January 9, 2013: Unexpected blood clot.

January 10, 2013: In hospital and I get an email from Jess. This is where it began.

I can count on both hands how many people I have known/met personally that live with either NF1 or NF2. Yes…less than ten people. It was only when I started this blog that my social group of “meeting” people who live with NF2 expanded slightly. When Jess first emailed me, it was about the book. I had no idea over the next five months I would not only get to be part of this amazing opportunity to share my journey of living with NF2, but also make a new friend in the process.

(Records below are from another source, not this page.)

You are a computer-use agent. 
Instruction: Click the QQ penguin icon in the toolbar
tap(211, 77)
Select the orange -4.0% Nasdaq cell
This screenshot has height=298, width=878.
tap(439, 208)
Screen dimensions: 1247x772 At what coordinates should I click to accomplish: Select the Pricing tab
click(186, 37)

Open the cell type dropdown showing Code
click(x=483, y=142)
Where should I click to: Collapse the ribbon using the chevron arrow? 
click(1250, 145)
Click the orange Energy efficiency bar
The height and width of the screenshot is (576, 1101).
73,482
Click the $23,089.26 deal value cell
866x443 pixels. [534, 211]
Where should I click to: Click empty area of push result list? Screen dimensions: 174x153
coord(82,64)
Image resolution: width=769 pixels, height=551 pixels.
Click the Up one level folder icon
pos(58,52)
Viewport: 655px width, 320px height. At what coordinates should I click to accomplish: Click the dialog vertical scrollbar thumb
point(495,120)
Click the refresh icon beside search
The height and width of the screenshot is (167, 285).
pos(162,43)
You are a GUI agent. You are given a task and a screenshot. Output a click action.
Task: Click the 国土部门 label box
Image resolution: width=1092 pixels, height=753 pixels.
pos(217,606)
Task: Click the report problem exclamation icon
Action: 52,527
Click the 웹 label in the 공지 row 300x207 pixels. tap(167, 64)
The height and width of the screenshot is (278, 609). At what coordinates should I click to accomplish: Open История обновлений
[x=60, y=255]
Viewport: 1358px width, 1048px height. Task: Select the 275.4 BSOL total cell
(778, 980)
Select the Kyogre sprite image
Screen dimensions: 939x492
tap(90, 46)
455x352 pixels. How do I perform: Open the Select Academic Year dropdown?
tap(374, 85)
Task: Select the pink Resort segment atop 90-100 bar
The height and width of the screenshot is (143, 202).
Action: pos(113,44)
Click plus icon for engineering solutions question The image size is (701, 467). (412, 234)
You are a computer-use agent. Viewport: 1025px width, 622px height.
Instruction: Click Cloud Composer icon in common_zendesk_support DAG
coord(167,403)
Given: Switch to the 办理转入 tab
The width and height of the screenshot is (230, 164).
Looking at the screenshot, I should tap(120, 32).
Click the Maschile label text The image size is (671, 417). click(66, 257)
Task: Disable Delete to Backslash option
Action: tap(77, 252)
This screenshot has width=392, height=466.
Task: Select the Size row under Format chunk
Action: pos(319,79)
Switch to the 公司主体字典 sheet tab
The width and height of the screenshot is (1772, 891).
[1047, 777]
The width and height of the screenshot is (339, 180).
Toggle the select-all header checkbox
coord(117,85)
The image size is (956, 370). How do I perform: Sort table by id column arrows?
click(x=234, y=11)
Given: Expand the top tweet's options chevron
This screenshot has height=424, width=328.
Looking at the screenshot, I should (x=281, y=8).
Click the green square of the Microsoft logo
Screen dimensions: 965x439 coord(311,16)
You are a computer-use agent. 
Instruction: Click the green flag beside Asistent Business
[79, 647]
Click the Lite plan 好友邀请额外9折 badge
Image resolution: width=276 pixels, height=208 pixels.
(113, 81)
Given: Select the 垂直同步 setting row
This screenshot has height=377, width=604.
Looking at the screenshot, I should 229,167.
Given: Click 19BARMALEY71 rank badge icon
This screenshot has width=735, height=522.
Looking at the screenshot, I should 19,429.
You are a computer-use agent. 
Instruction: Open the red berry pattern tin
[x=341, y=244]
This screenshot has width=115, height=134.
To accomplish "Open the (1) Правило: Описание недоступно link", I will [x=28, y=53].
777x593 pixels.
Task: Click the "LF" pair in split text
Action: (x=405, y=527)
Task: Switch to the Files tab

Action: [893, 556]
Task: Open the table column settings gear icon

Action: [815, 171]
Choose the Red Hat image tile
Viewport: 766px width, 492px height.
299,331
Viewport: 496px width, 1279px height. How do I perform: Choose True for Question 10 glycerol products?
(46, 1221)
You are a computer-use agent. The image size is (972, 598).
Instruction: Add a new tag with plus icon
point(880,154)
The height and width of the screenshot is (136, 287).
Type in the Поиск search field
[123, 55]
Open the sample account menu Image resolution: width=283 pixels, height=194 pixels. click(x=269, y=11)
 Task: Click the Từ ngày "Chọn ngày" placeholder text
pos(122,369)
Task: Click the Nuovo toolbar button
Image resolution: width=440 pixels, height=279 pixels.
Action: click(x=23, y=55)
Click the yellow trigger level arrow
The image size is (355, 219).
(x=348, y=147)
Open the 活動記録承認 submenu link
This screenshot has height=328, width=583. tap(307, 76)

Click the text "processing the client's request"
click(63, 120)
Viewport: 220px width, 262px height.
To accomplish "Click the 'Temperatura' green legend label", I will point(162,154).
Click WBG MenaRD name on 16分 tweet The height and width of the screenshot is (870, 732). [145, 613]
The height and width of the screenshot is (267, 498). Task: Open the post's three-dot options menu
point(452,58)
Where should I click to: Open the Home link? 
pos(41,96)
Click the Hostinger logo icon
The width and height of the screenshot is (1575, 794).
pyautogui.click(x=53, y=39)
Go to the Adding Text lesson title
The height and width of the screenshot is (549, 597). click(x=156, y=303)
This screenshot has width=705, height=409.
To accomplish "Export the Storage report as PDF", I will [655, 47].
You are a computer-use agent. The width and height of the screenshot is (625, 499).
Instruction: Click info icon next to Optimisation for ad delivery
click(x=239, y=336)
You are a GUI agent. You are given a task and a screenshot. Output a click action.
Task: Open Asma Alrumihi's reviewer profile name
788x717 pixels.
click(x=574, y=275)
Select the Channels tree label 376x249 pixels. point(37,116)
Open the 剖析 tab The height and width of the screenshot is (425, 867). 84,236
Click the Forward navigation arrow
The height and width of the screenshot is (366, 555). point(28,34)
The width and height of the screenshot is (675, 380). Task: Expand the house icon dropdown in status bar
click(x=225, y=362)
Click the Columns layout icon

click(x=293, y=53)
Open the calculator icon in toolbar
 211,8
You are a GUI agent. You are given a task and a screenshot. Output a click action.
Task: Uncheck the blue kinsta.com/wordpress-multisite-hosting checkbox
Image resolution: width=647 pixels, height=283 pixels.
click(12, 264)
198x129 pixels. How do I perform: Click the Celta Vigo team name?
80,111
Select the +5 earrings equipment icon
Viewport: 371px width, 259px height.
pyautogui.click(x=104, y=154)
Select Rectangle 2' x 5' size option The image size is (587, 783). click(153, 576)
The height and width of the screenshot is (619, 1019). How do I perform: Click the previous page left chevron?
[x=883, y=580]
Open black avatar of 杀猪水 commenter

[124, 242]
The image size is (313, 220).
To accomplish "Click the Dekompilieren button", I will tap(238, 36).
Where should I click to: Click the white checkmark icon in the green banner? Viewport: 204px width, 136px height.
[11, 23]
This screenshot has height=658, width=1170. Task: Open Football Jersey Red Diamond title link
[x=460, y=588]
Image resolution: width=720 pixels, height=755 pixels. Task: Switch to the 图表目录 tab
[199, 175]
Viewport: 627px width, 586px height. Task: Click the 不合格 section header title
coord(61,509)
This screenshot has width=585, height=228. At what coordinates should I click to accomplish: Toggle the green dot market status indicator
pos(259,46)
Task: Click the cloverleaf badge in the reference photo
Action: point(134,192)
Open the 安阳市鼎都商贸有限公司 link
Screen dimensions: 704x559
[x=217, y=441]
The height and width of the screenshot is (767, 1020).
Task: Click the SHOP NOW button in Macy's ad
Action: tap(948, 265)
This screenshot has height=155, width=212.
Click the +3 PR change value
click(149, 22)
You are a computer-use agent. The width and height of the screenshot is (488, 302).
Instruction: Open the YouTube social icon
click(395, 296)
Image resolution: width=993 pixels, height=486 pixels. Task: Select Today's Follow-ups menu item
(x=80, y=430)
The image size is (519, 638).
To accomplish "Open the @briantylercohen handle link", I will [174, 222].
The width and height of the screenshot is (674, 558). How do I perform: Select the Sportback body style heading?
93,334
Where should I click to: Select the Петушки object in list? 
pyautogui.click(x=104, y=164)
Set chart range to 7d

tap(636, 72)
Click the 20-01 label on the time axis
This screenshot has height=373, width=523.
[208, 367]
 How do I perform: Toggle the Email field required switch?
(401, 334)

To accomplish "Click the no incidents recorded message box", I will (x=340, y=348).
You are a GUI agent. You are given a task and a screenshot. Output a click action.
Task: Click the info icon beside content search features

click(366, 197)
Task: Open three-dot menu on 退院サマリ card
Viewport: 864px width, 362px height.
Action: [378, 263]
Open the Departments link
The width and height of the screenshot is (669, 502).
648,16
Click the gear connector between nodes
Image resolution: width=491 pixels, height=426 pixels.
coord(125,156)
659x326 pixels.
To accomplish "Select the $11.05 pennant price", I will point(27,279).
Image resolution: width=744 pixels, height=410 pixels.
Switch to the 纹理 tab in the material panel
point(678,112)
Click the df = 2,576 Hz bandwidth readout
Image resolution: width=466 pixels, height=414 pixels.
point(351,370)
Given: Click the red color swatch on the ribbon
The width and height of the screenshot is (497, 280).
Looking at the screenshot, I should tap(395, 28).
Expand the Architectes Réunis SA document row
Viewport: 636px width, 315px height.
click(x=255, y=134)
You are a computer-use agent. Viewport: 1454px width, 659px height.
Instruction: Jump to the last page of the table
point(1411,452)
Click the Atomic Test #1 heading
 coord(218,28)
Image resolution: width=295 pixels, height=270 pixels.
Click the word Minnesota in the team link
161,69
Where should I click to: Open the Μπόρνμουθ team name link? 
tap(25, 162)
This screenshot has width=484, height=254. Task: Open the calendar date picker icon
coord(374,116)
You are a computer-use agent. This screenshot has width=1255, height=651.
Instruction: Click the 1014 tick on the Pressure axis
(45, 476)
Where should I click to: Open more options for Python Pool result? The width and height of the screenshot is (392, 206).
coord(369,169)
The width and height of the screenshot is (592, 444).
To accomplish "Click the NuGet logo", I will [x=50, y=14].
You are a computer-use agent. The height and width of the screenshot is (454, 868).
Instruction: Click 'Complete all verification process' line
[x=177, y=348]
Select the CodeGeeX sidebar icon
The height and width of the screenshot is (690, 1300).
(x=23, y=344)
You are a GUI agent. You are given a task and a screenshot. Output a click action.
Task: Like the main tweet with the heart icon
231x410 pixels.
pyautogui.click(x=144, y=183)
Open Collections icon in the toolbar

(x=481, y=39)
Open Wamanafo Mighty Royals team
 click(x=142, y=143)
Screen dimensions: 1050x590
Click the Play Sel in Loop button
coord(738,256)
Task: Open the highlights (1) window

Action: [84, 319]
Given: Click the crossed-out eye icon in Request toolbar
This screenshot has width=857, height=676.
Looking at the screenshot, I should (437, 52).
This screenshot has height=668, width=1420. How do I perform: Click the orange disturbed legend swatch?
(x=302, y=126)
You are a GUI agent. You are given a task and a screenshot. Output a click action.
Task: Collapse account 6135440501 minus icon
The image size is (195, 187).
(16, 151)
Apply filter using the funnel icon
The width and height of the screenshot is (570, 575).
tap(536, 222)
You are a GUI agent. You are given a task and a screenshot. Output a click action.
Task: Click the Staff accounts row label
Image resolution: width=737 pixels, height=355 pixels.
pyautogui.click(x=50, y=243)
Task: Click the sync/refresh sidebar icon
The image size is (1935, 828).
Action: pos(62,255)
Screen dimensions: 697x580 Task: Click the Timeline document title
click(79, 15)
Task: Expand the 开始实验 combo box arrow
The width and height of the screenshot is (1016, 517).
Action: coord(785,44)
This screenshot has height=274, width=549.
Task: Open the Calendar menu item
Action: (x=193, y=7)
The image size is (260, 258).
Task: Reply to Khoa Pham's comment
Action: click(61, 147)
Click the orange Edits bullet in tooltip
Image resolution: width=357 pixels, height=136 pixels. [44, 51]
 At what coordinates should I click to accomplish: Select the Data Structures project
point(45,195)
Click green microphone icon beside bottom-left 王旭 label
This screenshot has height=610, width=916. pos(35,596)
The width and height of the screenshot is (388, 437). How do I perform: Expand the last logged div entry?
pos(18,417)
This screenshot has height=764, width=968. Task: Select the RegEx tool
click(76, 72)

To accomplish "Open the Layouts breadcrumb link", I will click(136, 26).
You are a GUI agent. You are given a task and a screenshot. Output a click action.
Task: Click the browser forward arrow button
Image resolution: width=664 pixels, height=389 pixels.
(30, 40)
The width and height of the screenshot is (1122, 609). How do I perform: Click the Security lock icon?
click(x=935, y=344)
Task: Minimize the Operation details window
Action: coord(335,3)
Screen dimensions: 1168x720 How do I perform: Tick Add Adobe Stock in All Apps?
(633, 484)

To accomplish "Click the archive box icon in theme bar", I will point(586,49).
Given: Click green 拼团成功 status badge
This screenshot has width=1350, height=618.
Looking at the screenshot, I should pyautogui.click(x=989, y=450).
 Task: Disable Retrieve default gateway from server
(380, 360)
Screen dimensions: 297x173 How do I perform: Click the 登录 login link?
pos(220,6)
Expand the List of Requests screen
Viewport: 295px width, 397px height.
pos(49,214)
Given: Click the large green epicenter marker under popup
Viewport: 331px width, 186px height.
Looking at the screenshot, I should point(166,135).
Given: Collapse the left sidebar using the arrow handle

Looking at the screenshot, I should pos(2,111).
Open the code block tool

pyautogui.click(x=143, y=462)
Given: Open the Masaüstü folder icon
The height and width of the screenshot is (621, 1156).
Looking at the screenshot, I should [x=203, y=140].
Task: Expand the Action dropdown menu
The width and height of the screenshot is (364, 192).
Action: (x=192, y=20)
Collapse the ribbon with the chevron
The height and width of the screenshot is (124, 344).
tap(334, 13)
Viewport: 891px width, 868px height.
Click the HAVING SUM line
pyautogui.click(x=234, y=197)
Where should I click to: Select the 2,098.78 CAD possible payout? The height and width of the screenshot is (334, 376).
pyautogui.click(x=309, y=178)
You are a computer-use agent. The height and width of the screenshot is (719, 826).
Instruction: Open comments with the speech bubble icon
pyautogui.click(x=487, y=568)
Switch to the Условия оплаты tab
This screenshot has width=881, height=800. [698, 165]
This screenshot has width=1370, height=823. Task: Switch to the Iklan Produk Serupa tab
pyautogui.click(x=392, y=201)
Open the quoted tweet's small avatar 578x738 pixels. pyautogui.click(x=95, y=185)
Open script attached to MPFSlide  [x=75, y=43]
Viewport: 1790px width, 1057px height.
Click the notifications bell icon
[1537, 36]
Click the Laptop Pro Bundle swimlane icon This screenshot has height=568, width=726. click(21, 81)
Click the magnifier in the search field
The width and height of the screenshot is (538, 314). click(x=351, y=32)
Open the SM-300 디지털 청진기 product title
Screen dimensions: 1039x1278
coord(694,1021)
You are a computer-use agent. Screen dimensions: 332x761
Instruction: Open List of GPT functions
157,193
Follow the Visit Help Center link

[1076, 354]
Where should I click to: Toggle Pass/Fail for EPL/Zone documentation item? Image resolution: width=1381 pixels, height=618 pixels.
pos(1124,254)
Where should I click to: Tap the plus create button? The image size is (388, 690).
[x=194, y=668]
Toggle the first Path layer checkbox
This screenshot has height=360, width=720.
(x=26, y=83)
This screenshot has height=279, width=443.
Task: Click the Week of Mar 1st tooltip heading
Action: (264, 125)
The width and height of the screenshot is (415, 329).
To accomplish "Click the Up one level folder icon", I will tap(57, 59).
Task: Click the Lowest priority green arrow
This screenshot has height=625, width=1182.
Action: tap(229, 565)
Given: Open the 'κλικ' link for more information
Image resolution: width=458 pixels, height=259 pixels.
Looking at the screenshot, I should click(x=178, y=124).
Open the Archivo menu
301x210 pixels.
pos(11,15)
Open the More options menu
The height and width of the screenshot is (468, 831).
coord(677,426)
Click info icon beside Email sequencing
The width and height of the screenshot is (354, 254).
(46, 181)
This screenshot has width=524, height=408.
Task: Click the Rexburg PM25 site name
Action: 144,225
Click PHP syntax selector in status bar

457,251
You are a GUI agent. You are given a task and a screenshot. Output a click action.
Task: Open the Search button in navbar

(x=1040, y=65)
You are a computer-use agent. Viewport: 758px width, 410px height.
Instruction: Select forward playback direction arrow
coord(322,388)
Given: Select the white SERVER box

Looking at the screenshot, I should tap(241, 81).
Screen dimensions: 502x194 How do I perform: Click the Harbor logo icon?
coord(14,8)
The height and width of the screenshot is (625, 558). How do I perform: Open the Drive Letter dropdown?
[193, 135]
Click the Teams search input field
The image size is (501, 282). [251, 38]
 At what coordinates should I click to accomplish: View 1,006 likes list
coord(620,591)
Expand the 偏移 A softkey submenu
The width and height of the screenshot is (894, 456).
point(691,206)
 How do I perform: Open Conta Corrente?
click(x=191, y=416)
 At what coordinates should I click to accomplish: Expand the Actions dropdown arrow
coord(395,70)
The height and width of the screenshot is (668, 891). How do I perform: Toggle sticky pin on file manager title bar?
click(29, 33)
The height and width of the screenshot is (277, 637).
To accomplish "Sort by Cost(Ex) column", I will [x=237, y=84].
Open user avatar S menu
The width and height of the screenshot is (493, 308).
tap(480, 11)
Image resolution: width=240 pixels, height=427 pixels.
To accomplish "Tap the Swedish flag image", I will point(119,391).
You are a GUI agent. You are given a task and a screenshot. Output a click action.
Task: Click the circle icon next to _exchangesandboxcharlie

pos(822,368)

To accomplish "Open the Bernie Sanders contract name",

January and February were crazy months of doctor appointments, physical therapy and painting. I had until the end of February to write my story. Not that I procrastinated, but a combination of all taking place those months and just a lack of not knowing what to say, I finally forced myself to sit down a few days before the due date and write. I submitted it the day the rough drafts were due. By this time, Jess and I had been emailing back and forth and she responded to my draft with praise saying that it was what she had expected. That put my nervousness at ease.

My story was edited (spelling, grammar, punctuation) by Jess and a few of her friends and then sent back to me to read and review. I asked my cousin, who is known for her exceptional editing skills, for help on a few sentences and wordings–then satisfied–I sent it back to Jess saying it was final on my end. I picked my “author name” for the introduction and submitted a picture. (Muffy is famous! 🙂 ) By this time, I now had told my family about Jess and the book; I had mentioned it to my doctors in Cincinnati and wrote about Jess to my grandparents. Just talking about it all was exciting!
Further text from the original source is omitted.